Exercise:
From the line containing "You are a computer-use" to the end of the records below, both included, every line should be repeated exactly; pictures should be dropped.

Stored data:
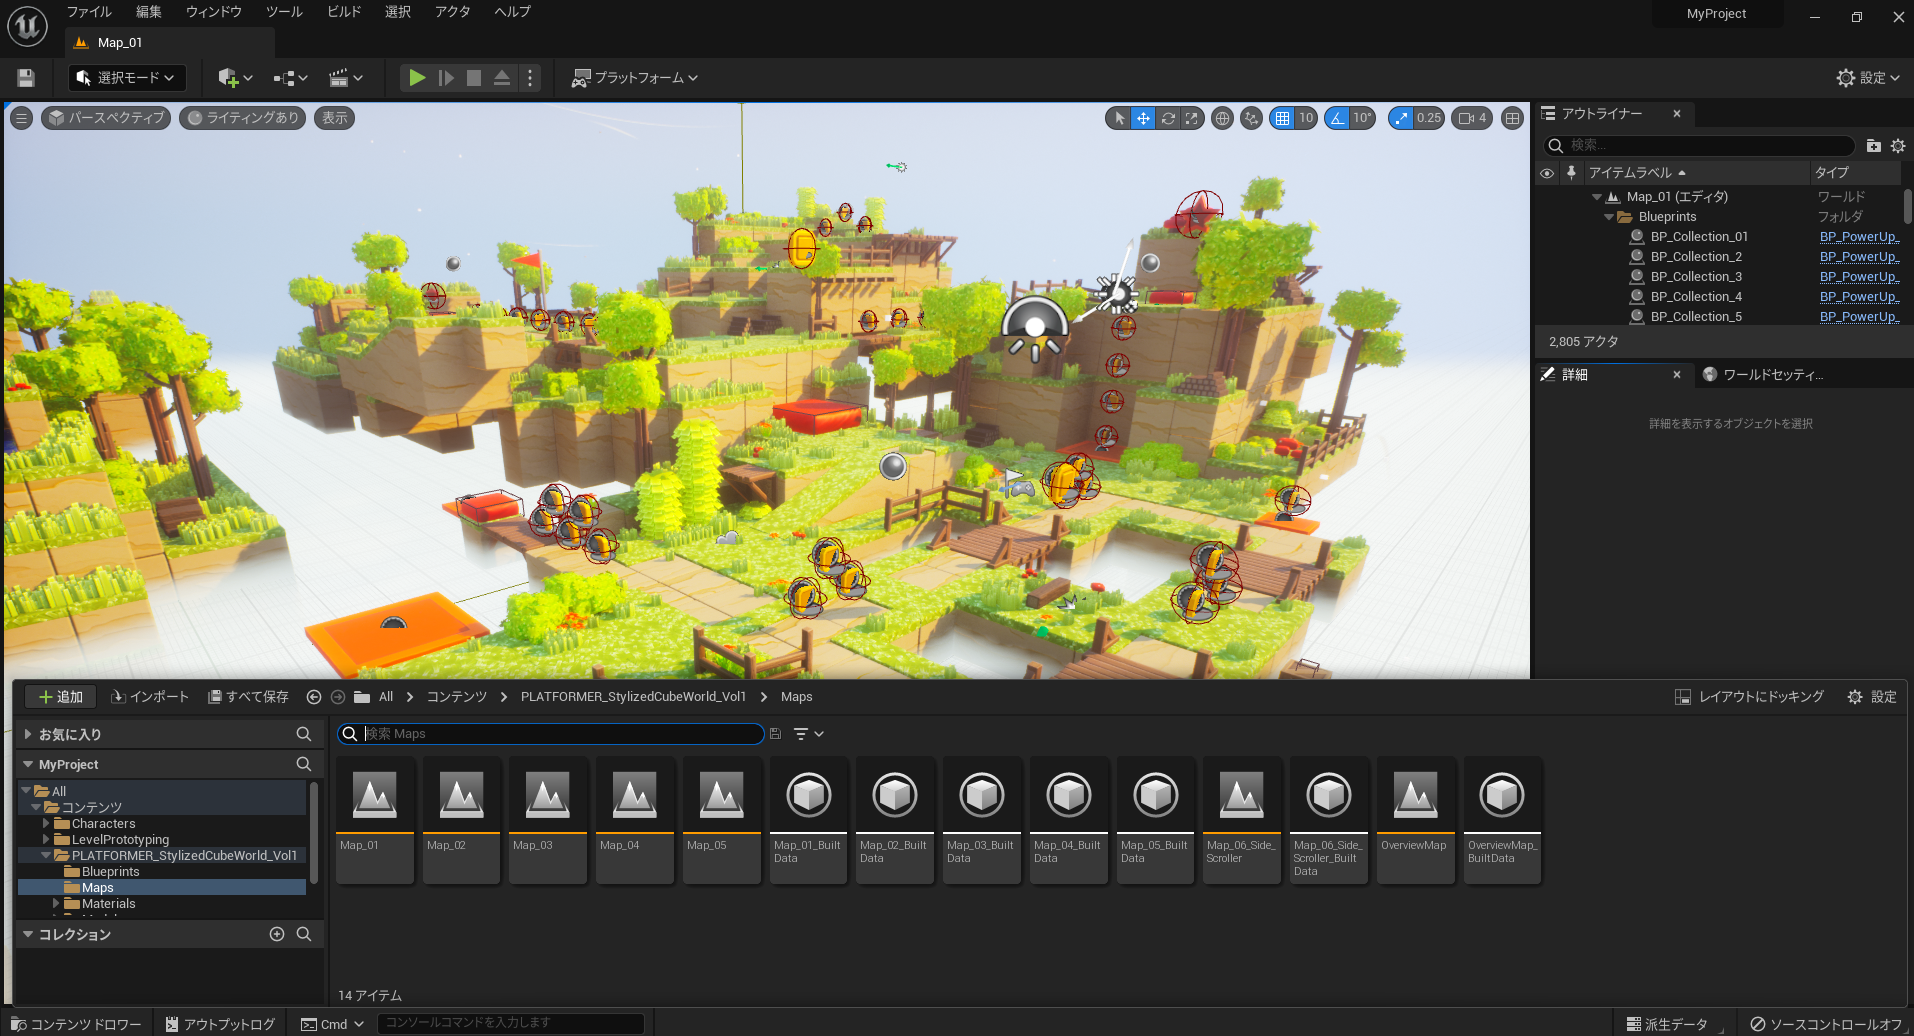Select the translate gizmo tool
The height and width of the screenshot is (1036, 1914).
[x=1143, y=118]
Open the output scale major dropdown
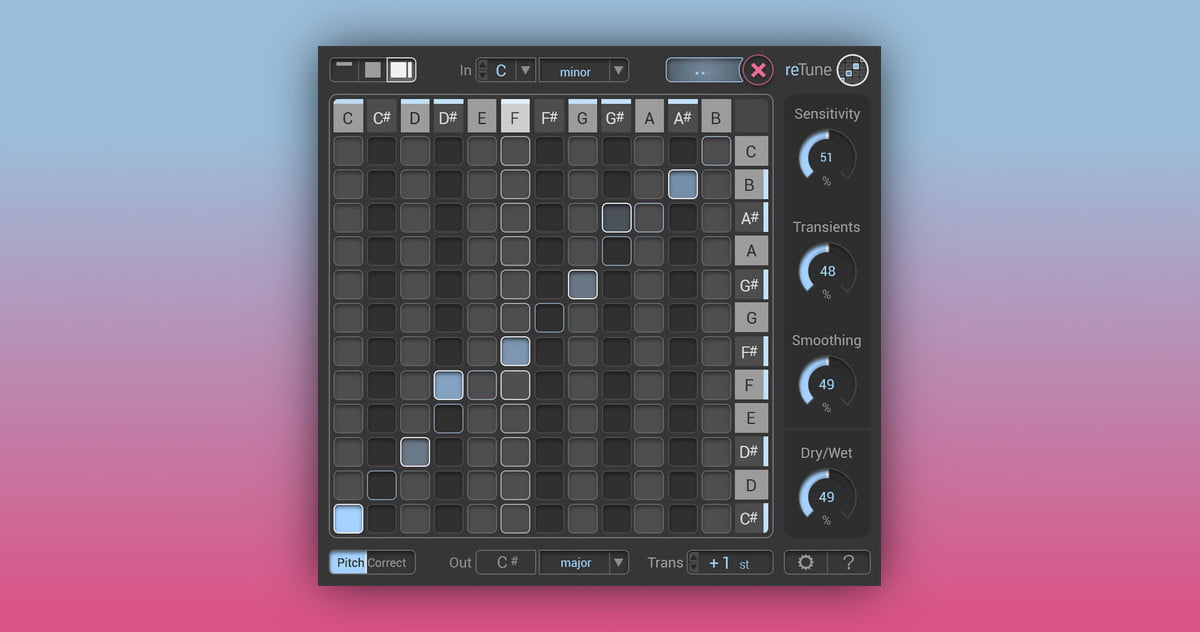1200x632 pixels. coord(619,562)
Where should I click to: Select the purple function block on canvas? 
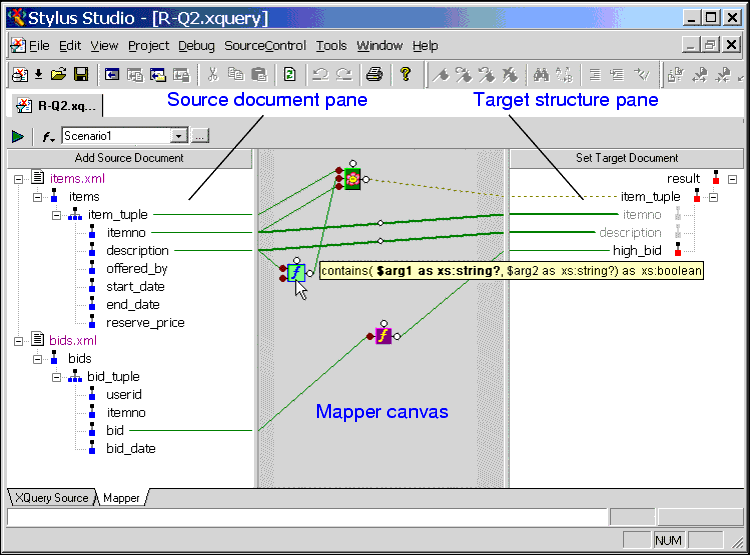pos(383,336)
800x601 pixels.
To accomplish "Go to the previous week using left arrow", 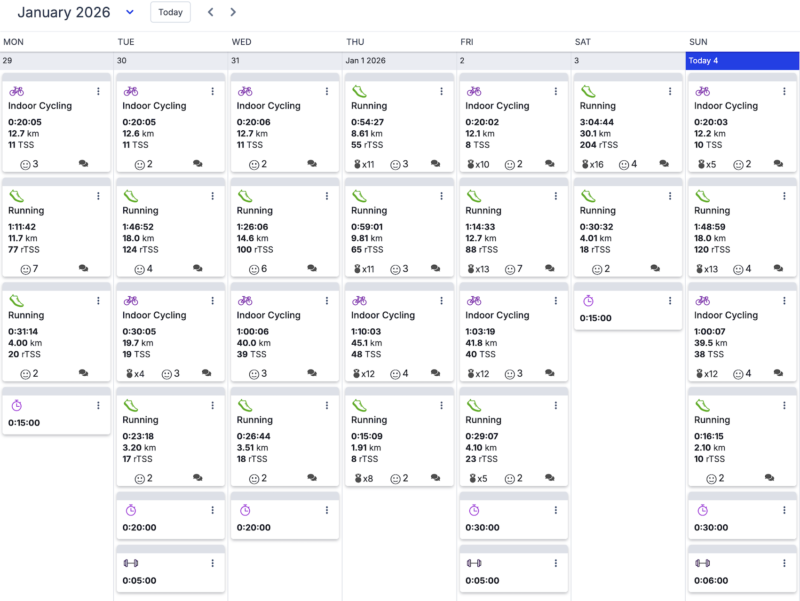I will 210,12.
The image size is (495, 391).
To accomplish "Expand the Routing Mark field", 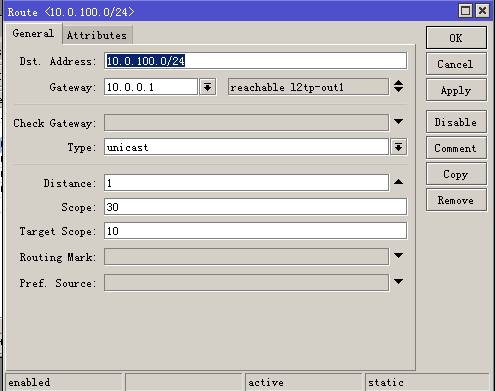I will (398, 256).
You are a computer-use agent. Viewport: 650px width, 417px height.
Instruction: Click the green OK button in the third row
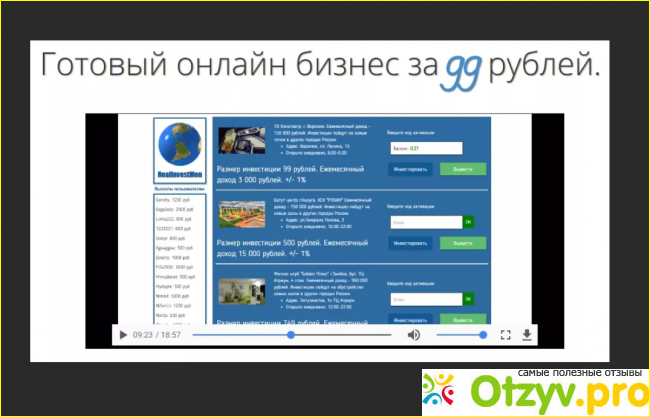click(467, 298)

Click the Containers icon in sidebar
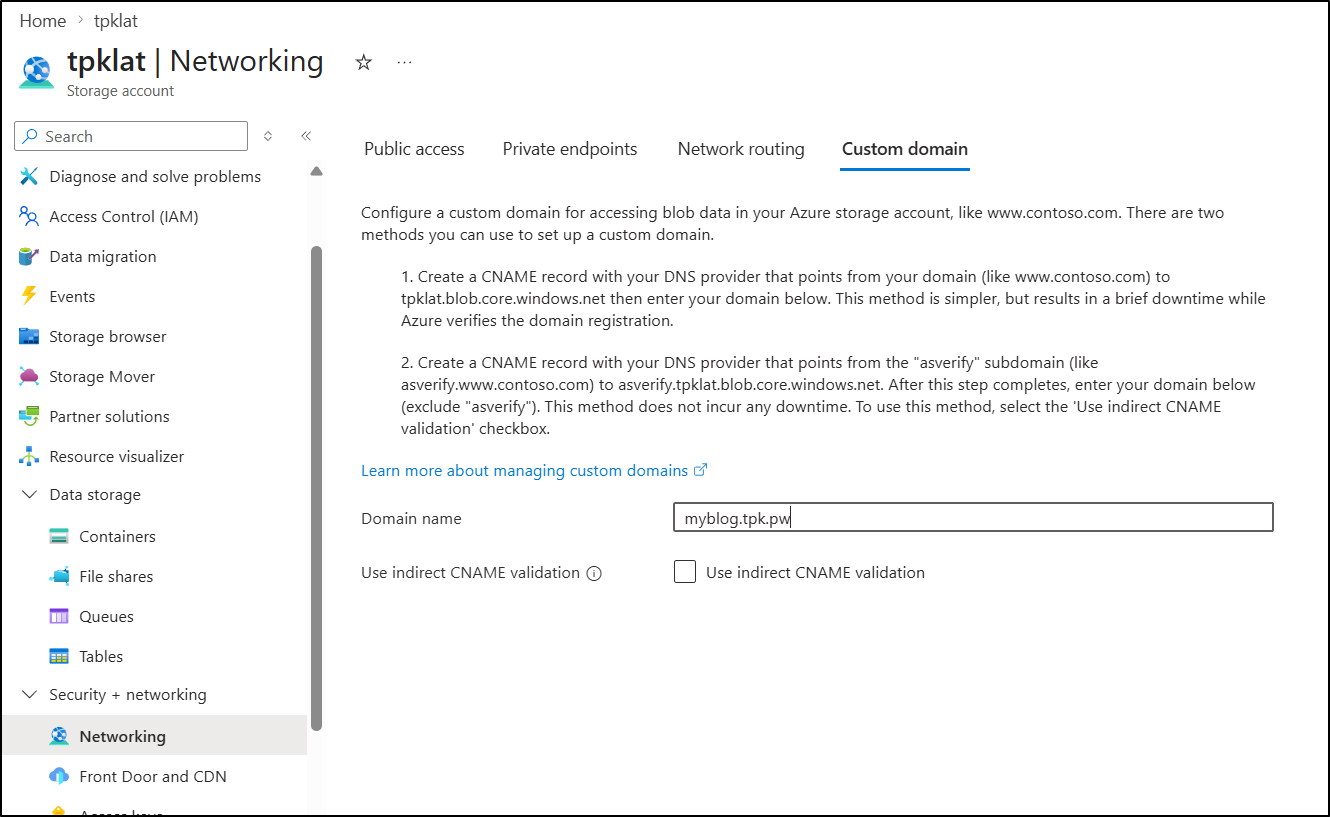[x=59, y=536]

Answer to this task:
You are a computer-use agent. Viewport: 650px width, 417px height.
Instruction: Click the green OK button in the third row
click(467, 298)

Click the Containers icon in sidebar
[x=59, y=536]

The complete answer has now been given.